Benchmarking and the single thread
If you work in tech long enough, you get to see a few cycles and turnovers. I’m not talking about cell phone X to cell phone Y, I’m talking hardware generations. I started running benchmarks long ago, and have written here on a few forays. One of the most recent (relatively) last things I wrote on SCN was Fast Is Not A Number . After nearly 2 years, I still haven’t seen any official SD benchmarks requested there.
Meanwhile, SD benchmarks continue to be certified and published under SAP’s purview, which I and others track. Hardware vendors have fun volleying charges back and forth about the meaning of the numbers and the value to users. I won’t link those here; let me know if simple searches don’t bring them to light. I’ll admit to my biases (like UNIX over Windows, Oracle over another DB), but try to remain nonpartisan when evaluating one vendor choice over another. While the test results being published here are about Oracle database software (hence this space versus an application software space versus a hardware space), they could be extrapolated to other databases and software on differing hardware. With all the tests I’m running, these benchmarks make sense to discuss on SCN.
More preamble – the results shown below are metrics of transactions per second. That is but one dimension one can use to decide which solution is acceptable. While I cannot and will not discuss license terms, I think it is well known that CPU based counts are often used by vendors. Sometimes it’s based on hardware class, so larger systems cost more per user, but in some cases you need to control costs by restricting where certain code can run. Put it another way, any hardware performance increase or tweak that doesn’t tick over the the software license meter is worth looking into.
Intel, IBM, and other chip designers have gone to higher parallelism, in varying ways, not to mention the virtualization and grid techniques that expand problem solving and number crunching to new dimensions. Here, I’m only looking at IBM Power CPUs (I have benchmarked other CPUs as they were made available to me). I’ve used some variety of these since Power4. I’ve also used the software package called “orabm” for about 10 years.
What is “orabm”? This cool application was produced, and is still available, from linxcel, which has also released a more comprehensive transaction throughput monitoring suite they call “orastress!!” (I always forget if it has one or 2 exclamation marks). To prepare this suite, run SQL statements to create and load the sample tables, then run the compiled benchmark controller. I have not built the module in a while, but I don’t think any compiler changes will affect the results.
No doubt I’ve left out details some might find pertinent, as once you get started on 20 or 30 separate test modules there may be assumptions left unstated. I’ll respond in the comments as best I can, and will try to explain any omissions or unanswered threads.
Back to the title ‘Single threaded” – does threading help? Not just in benchmarks, but in actual production code? I have to ask, since the CPU specs these days throw around a lot of terms, from hyper-threading to symmetric multi-threading to other parallel turns of phrase. I’ll explain the implications after I review the numbers. Naturally, there is a spreadsheet behind this, and no, you can’t have it.
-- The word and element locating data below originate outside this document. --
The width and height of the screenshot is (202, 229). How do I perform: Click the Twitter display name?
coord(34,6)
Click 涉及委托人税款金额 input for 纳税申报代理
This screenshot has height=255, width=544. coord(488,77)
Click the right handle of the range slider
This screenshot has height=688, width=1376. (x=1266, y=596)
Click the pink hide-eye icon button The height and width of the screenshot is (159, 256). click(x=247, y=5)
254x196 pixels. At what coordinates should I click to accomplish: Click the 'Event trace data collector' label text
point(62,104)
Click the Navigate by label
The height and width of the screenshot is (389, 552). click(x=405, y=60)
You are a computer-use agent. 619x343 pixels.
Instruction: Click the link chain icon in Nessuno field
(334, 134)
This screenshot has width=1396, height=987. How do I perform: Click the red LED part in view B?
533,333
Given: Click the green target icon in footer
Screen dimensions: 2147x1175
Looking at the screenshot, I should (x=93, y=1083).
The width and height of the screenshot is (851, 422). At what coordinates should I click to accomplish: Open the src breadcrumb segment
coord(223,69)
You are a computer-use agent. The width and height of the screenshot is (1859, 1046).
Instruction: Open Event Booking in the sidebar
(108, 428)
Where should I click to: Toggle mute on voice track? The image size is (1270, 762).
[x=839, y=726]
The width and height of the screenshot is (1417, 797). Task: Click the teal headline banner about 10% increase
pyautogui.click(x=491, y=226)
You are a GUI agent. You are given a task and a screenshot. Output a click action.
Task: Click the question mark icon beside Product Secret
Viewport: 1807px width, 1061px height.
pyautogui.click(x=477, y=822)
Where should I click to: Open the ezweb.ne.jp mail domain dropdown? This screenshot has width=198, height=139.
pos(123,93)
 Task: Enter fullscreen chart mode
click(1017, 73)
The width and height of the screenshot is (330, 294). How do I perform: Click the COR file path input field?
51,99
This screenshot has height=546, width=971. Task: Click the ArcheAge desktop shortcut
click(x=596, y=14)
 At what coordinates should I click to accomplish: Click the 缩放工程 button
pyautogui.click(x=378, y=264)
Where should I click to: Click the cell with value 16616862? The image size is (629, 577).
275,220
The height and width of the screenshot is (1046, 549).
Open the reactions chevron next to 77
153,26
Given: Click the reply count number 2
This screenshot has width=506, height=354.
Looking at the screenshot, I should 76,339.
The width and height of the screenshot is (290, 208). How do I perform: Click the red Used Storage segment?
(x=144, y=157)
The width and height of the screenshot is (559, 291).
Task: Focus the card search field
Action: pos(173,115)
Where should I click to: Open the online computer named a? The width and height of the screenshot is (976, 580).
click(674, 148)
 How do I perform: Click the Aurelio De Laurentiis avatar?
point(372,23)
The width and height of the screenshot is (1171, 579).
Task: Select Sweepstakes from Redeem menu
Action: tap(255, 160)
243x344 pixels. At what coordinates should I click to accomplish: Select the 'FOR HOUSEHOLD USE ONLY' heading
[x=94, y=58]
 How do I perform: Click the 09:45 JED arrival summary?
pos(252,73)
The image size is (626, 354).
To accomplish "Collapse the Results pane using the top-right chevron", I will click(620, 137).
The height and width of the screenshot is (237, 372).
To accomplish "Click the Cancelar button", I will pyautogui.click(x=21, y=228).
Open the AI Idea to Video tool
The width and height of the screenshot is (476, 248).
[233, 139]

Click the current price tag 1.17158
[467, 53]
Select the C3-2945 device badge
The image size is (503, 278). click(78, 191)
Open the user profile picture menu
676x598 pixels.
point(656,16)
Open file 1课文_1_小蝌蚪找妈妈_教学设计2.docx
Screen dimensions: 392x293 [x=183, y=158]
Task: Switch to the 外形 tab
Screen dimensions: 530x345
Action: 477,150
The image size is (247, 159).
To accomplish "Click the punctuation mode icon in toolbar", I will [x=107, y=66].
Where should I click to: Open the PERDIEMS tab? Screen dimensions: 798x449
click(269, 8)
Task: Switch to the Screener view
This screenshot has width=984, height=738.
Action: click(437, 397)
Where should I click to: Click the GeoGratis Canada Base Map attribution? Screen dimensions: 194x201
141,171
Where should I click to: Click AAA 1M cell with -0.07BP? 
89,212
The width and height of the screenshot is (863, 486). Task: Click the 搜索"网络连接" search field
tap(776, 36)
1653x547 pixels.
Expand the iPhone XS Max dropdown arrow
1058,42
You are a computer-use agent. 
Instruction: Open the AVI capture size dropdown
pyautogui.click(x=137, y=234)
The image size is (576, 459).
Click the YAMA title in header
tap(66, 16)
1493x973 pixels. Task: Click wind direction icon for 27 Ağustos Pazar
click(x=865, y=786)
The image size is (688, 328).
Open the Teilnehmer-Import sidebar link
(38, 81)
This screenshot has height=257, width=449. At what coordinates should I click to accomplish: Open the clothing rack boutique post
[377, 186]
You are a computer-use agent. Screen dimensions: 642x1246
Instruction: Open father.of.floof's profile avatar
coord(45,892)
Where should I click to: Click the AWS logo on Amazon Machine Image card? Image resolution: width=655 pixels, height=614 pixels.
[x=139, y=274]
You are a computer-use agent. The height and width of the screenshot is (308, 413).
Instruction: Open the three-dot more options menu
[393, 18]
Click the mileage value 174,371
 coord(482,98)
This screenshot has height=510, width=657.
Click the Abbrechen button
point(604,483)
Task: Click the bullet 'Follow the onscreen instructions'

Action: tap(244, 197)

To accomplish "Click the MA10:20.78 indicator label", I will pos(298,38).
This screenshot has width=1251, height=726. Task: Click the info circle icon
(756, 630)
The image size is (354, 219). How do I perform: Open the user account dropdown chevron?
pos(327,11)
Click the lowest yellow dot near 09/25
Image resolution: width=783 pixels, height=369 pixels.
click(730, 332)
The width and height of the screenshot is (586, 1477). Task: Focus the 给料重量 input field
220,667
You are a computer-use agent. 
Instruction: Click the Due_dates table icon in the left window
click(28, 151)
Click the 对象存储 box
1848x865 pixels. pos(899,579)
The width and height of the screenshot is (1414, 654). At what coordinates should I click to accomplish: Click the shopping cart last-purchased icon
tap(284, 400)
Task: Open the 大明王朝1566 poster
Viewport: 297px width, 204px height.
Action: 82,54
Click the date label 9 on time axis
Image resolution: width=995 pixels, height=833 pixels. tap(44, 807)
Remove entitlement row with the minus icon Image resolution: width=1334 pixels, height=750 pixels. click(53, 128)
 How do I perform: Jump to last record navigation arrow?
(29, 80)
First stipulation – I ran several iterations with varying numbers of parallel sessions being created. The performance results can vary depending on adapter settings, network stack design (not just the OS, but the hypervisor too), etc. The suite reports transactions per second for each parallel run. There’s a shell script that converts the parallel results into transactions per second overall. That’s because we want to know the big picture.
Earlier results are for Power5 and Power6 CPUs. The most recent tests are from the same system starting on a Power7 frame (salmon-colored dots), which was then moved to running on Power8 (light blue). No reboot happened (which is great for, um, non-disruption). The TPS went from roughly 1,500 to over 2,000. As it turned out, that partition was still in Power6 mode, where it had been running only last year.
The planned system reboot activated more CPU features, though not everything. The larger blue diamonds show another bump up, without an OS change/patch, and without changing anything except the SMT flag (from “2/Active” to “4”). Here, the TPS are over 3,000, with one blip close to 3,500 (that’s the kind of outlier I’d throw away once I had more repetitions).
The top 2 sets of results are after an operating system upgrade (from AIX 6 to 7). Another perceptible performance bump, to the 4,000 TPS range. One set was with SMT-4, the other with SMT-8. Though there may be a minor performance benefit to the latter visible in this test, I don’t see this as significant. Whether other code with higher threading architected will benefit remains to be seen. No predictions from this groundhog on that front.